More Americans now die of suicide than from car accidents, according to the Centers for Disease Control and Prevention, a disturbing statistic that some experts say points to the true depths of the US economic crisis.
From 1999 to 2010, the suicide rate among US citizens between
the ages of 35 to 64 soared by about 30 per cent, to 17.6 deaths
per 100,000 people, a jump from 13.7.
In 2010, there were 33,687 deaths from motor vehicle crashes and 38,364 suicides.
Although suicide has been traditionally viewed as a problem among the youth and elderly, the recent study, published in Friday’s issue of its Morbidity and Mortality Weekly Report, shows a marked rise in the number of suicides among middle-aged men and women.
The suicide rate for men aged 35–64 years jumped 27.3 per cent, from 21.5 to 27.3 per 100,000, while the rate for women increased 31.5 per cent, from 6.2 to 8.1.
Among the male population, the greatest increases were among those aged 50–54 years and 55–59 years, (49.4 per cent, from 20.6 to 30.7, and 47.8 per cent, from 20.3 to 30.0 respectively). Among females, suicide rates tended to increase with age. The largest percentage increase in suicide rate was observed among women aged 60–64 years (59.7 per cent, from 4.4 to 7.0).
Men were more likely to take their own lives than women. The suicide rate for middle-aged men was 27.3 deaths per 100,000, while for women it was 8.1 deaths per 100,000.
Suicide rates from 1999 to 2010 “increased significantly” across all four geographic areas and in 39 states. The state of Wyoming recorded the highest increase in suicides with a 78.8 per cent jump (31.1 per 100,000), while even the sunny state of Hawaii witnessed a 61.2 per cent increase (21.9 per 100,000).
As shocking as the newly released data on US suicide rates are, many believe the numbers are too low since many deaths are not treated as actual suicides.
“It’s vastly under-reported,” Julie Phillips, an
associate professor of sociology at Rutgers University, told The
New York Times. “We know we’re not counting all
CDC officials emphasized that the Baby Boomer generation is witnessing the highest increase in suicides (A Baby Boomer is a person who was born post-World War II, between the years 1946 and 1964, when the annual birthrate increased dramatically in the US).
“It is the Baby Boomer group where we see the highest rates of suicide,” CDC deputy director, Dr. Ileana Arias, told the New York Times. “There may be something about that group, and how they think about life issues and their life choices that may make a difference.”

☆ ☆ ☆ ☆ ☆ ☆ ☆

[Assigned task 1]
Using the suicide-rate article, explain in one to three sentences why many people believe the newly released suicide numbers are too low.
[Assigned task 2]
Please answer these questions from the suicide-rate article above.
(a) How many suicides were there in 2010?
(b) Which state recorded the highest increase in suicides?
(c) Among women, which age group showed the largest percentage increase in suicide rate?
[Assigned task 3]
Decide whether each statement agrees with the suicide-rate article. Answer yes or no, and quote the words that settle it.
(a) The suicide rate for men aged 35–64 rose by a larger percentage than the rate for women.
(b) Suicide rates increased significantly in 39 states.
(c) Baby Boomers were born between 1946 and 1964.

[Stored items]
☆ ☆ ☆ ☆ ☆ ☆ ☆

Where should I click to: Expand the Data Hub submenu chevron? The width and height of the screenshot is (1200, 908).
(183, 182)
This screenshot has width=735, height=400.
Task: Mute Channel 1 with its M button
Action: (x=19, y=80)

☆ ☆ ☆ ☆ ☆ ☆ ☆

[Answer section 1]
Many deaths are not treated as actual suicides, so they are not counted as suicides.

[Answer section 2]
(a) 38,364
(b) Wyoming, with a 78.8 per cent jump
(c) Women aged 60–64 years, with a 59.7 per cent increase

[Answer section 3]
(a) No: "The suicide rate for men aged 35–64 years jumped 27.3 per cent, from 21.5 to 27.3 per 100,000, while the rate for women increased 31.5 per cent, from 6.2 to 8.1."
(b) Yes: "Suicide rates from 1999 to 2010 “increased significantly” across all four geographic areas and in 39 states."
(c) Yes: "born post-World War II, between the years 1946 and 1964"